Spanning just over 36 minutes, Old Enough to Save Myself is a compressed, emotionally dense meditation on what it’s like to grow up, fall apart, and put yourself back together. It’s a meditation on identity and resilience, built around Rumia’s unmistakably gentle vocals and textured production that’s equally cinematic and confessional.
There’s the slow-boiling anthem for the emotionally weary “Don’t Wanna Grow Up”, blanketed in dreamy synths and aching honesty. It gets the push-and-pull of adulthood with gutting acuity, summoning the harried resignation of years accumulating. Meanwhile, “Not Enough” pulls from a shared desire, the feeling of trying hard but not measuring up. Rumia is vulnerable here, and her voice trembles above moody instrumentation that sounds as heartbroken as her lyrics.

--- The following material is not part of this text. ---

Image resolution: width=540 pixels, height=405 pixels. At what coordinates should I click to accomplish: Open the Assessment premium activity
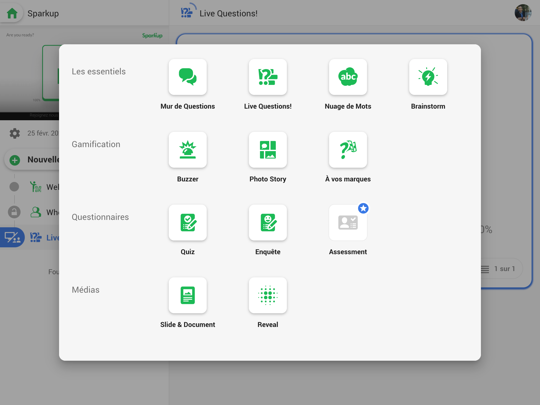point(348,222)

Rumia sorts through pain throughout the album, and she also honors it. From family dynamics to personal reckonings, "Old Enough to Save Myself" reads like someone’s diary by candlelight, up close, fragile, and lighted by unobtrusive courage. Thanks to the bilingual nature of the project, another layer of depth is added, and Rumia speaks her truth in more than one language, embodying feelings that often stretch beyond the reach of words.
This is a rite of passage. "Old Enough to Save Myself" reminds us that salvation isn’t always dramatic; it rolls in waves, the release of an exhalation or a moment of clarity late at night in the silence of self-reflection. Rumia’s ability to grasp vulnerability and mold it into strength is a rare treasure, and this new venture cements her as one of the most powerfully emotionally charged voices in the indie-pop and trip-hop scenes.